Recife da arte, cultura e representatividade negra. Zumbi dos Palmares.

Bem no centro do Recife, é visível uma estátua de pedra, que muita gente talvez nem saiba o que significa e o motivo da sua presença naquele local.

Segundo diversos historiadores, na praça Nossa Senhora do Carmo, localizada no bairro de Santo Antonio, a cabeça de Zumbi, símbolo da resistência negra, teria sido exposta após a sua execução, quando ocorreu a derrota do Quilombo dos Palmares, em 1694. E ali permaneceu até a sua inteira decomposição, para atemorizar os demais escravos que ousassem se rebelar contra os seus senhores. Funcionando, também, para quebrar a crença, comum entre os negros escravizados, da imortalidade de Zumbi.
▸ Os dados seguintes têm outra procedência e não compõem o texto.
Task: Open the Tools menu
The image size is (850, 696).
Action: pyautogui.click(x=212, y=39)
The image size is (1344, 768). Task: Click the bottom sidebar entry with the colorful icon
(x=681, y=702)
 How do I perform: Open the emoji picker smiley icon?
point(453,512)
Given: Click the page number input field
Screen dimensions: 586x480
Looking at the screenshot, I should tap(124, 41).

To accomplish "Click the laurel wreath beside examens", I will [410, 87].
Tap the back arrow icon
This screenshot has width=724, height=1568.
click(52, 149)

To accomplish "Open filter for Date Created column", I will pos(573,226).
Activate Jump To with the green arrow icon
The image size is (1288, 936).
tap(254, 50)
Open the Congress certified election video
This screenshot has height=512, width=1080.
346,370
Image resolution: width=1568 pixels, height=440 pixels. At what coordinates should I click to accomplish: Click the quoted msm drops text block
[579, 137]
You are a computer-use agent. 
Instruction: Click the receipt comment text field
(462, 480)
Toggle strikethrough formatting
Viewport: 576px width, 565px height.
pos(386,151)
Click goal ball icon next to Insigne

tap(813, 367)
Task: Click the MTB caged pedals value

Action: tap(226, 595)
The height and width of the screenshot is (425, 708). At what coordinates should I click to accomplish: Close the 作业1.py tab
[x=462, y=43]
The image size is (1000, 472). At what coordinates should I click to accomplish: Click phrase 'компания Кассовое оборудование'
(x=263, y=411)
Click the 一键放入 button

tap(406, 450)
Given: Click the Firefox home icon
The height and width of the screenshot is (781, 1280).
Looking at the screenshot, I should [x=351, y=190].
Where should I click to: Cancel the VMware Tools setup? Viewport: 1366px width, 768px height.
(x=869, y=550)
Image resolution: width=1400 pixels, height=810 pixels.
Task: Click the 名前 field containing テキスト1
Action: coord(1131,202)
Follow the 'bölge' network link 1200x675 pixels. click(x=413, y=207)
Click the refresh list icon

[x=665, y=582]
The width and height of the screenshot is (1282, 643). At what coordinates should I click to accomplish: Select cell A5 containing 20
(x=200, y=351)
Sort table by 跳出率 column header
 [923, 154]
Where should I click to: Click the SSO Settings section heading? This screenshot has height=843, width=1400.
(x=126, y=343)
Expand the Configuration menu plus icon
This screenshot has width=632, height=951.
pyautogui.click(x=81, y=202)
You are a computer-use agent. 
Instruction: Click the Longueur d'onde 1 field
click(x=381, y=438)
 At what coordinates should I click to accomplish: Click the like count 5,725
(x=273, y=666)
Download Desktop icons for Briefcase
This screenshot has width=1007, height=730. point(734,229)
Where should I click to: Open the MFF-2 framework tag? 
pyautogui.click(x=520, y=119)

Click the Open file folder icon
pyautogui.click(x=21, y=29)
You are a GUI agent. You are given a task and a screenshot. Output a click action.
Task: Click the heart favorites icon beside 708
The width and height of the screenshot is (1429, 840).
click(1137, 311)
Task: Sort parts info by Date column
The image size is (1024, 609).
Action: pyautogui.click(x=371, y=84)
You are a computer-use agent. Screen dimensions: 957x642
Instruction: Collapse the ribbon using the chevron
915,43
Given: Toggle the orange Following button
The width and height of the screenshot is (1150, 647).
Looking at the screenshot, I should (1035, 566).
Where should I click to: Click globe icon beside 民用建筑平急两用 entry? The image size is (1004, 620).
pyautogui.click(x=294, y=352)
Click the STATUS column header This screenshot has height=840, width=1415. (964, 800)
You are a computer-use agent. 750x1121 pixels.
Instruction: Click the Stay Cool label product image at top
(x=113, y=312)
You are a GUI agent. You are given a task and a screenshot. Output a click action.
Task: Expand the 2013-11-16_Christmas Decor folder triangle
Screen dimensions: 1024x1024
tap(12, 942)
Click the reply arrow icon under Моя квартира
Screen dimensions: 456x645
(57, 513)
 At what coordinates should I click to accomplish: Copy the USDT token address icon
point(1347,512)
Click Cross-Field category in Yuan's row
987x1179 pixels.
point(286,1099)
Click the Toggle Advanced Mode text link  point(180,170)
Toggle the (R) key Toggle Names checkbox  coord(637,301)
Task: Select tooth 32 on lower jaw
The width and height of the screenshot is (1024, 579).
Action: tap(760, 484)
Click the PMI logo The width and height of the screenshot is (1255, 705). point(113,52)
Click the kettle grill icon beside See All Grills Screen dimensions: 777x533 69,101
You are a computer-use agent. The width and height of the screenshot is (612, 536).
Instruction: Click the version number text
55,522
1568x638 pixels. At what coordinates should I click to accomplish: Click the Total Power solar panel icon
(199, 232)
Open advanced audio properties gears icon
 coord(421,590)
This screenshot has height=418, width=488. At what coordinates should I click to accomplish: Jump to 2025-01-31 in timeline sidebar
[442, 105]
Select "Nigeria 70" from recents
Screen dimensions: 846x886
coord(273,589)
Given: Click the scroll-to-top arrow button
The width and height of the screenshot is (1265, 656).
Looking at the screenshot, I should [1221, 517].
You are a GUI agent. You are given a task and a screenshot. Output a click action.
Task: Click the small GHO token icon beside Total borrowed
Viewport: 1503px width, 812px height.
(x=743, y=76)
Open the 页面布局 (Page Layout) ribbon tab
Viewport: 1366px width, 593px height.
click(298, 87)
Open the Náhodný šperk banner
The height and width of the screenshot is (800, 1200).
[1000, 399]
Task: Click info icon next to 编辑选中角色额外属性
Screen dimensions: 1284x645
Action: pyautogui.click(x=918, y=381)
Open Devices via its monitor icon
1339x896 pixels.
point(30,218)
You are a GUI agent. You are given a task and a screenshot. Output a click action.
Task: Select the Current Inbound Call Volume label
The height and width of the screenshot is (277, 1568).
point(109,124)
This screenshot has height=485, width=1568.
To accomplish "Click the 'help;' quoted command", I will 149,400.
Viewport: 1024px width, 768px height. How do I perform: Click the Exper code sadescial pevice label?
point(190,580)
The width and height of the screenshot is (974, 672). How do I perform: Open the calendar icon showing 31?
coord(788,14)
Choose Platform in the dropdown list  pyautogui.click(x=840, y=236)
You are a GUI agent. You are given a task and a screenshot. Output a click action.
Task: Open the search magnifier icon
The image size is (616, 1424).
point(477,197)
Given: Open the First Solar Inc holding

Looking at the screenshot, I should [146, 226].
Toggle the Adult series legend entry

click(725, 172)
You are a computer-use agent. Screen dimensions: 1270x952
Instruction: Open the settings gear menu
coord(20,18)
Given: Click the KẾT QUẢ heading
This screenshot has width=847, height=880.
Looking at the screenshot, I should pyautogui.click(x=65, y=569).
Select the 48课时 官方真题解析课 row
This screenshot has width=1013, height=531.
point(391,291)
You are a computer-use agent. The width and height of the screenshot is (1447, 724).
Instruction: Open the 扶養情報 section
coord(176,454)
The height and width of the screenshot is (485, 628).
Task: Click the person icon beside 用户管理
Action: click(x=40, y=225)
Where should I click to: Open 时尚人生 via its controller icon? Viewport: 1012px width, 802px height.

Nesta mesma praça, se celebrou a Missa dos Quilombos em 20 de novembro de 1981, para um público de 8 mil pessoas, como um manifesto sobre as consequências da escravidão e do preconceito racial no Brasil.
Na década de 1990, os movimentos negros do Recife reivindicaram que lá fosse erguido um monumento a Zumbi, o que foi contemplado, provavelmente em 1995, com a colocação de um busto de um homem negro.

A atual escultura, representando Zumbi dos Palmares, criada pelo escultor Abelardo da Hora, em 2004, foi posta no lugar, substituindo a anterior, após uma reforma na praça para mudança de seu piso. E se mantém como um ícone da luta e resistência do povo afro-brasileiro pela liberdade, inclusão e igualdade de direitos.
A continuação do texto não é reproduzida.